In these cases, Deb can augment what the rest of the team is doing “because I have the time to pull the resources together. I can help them through whatever other problems they face in addition to the cancer.”

Asking the right questions can also help relieve the stress illness can bring to the family. “I try to keep husbands and wives talking. For example, one wife said that she sometimes felt like she had let her family down because she couldn’t do all the things she used to do to care for them. The husband was totally surprised. He obviously didn’t feel that way, but he didn’t realize it was a problem for her.”

“I’m trying to heal the whole person and whole family, not just the medical issues,” Deb says.

Following the initial diagnosis, anxiety is often the overriding factor. After surgery, the focus can shift to wound healing. And with chemotherapy comes the management of symptoms, Deb says.

“And through it all, there is spiritual support for their journey,” Deb says. “I try to provide a very balanced approach, so people can be in the place they need to be so they can be confident in their treatment and recovery.”

Deb is certified in Healing Touch, a supplementary relaxation treatment. The goal of the therapy is to restore balance in the human energy system, thus creating the best environment for healing.

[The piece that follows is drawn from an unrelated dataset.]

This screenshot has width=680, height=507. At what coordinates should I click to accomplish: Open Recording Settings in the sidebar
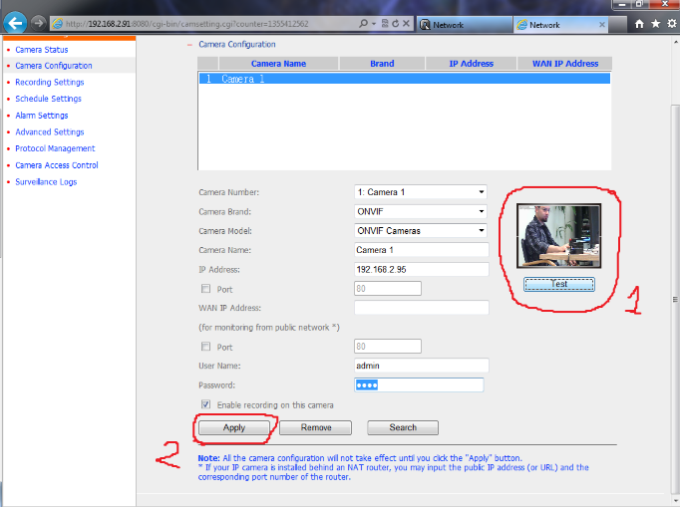click(49, 82)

Benefits can range from reduced pain and improved mobility to relief of stress and an improved spiritual connection, Deb says. She calls it a self-healing technique that those who try come to appreciate. “Once they’ve had it, they want it every week.”

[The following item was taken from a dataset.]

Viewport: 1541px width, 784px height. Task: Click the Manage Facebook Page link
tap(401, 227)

Patients can look to Deb for information, as well.

“Once people figure out that they really are going to get through this, they want to know ‘what I did wrong to get it.’ And they want to know how to stay healthy in the future.”

Deb makes referrals to many sources of information, from American Cancer Society dietitians to classes available locally.

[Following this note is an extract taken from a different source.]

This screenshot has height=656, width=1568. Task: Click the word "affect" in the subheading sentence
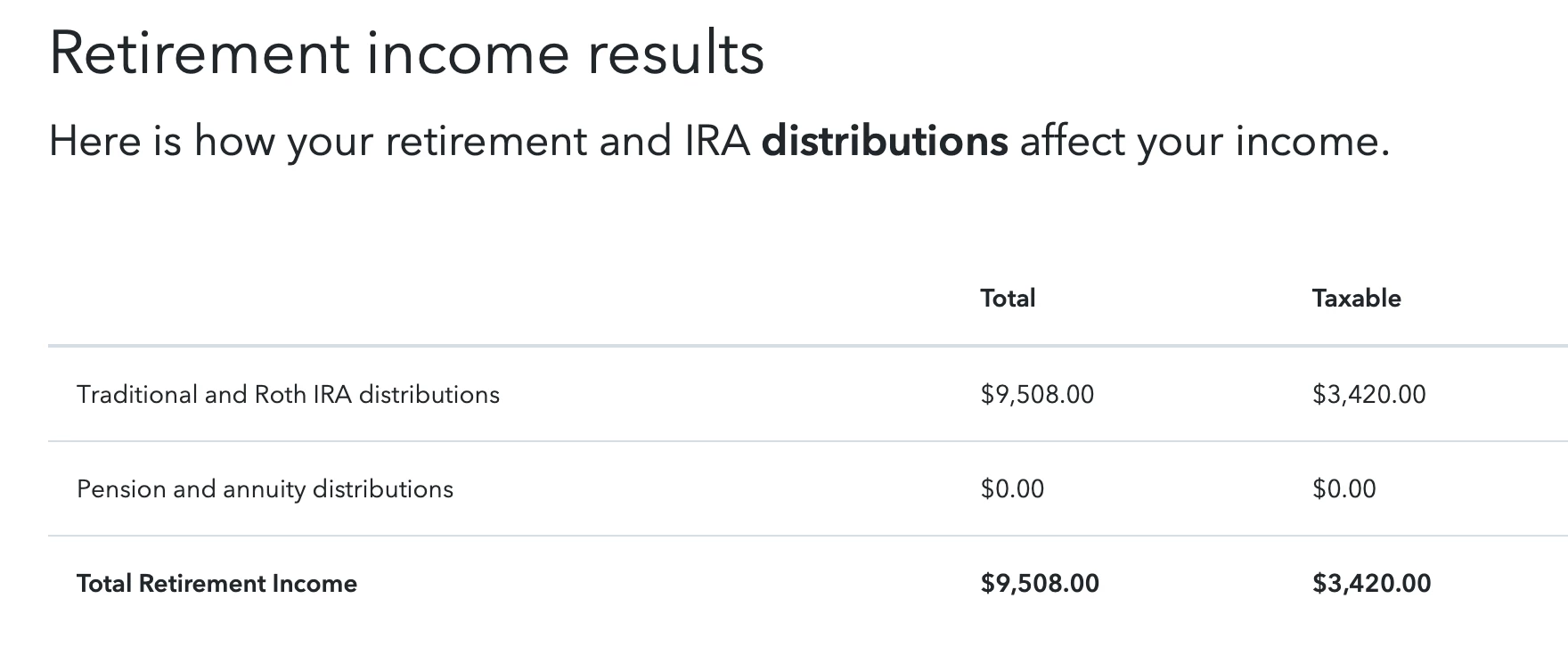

The nurse navigator says she is personally aware that the doctors at BWMC “go out of their way” to give information and support to patients, but there are multiple reasons why people turn to her. “Some patients don’t want to bother the doctors. They often think the doctor will be too busy to talk with them.”

Other patients want reassurance. “They want to know that what is happening to them is normal for the situation,” she says.

Sometimes they want advice. “Patients often call to find out if something warrants a call to the doctor. They know that I am accessible, so they often check with me first.”

The nurse navigator also is available to the patient’s support team, whether it be spouse or sister or mother.

“I do a lot of caregiver conversations. They have their own issues, fears and emotions that they struggle with. It is important for them to keep their spirits up, too.”

“Most patients are used to taking care of everyone else rather than themselves,” Deb says. “For some, it’s a tough transition.”

Deb joined BWMC in 2003 when the Tate Cancer Center opened. She was among the practitioners who worked to develop the plan for the Aiello Breast Center, and has worked there since it opened in 2005. As a nurse, she has worked specifically with breast cancer since 1997.

During her years in working with breast cancer patients, Deb says “younger and younger women are showing up as breast cancer survivors. It used to be women in the 50s and 60s. Now there are many in their 30s and 40s.”

Younger people bring different needs to their recovery process. “Now, women want to see their children grown. Before, women hoped to be able to see their grandkids.”

Another change: breast cancer now is considered “more chronic rather than acute.”

“It used to be that after so many years, people would say they were cured. In reality, monitoring for breast cancer becomes a lifetime event,” Deb says. “You engage in lifestyle changes and have constant physician contact.”

This is really a new way of thinking about the disease, Deb says. “You cannot put the disease aside and be done with it.”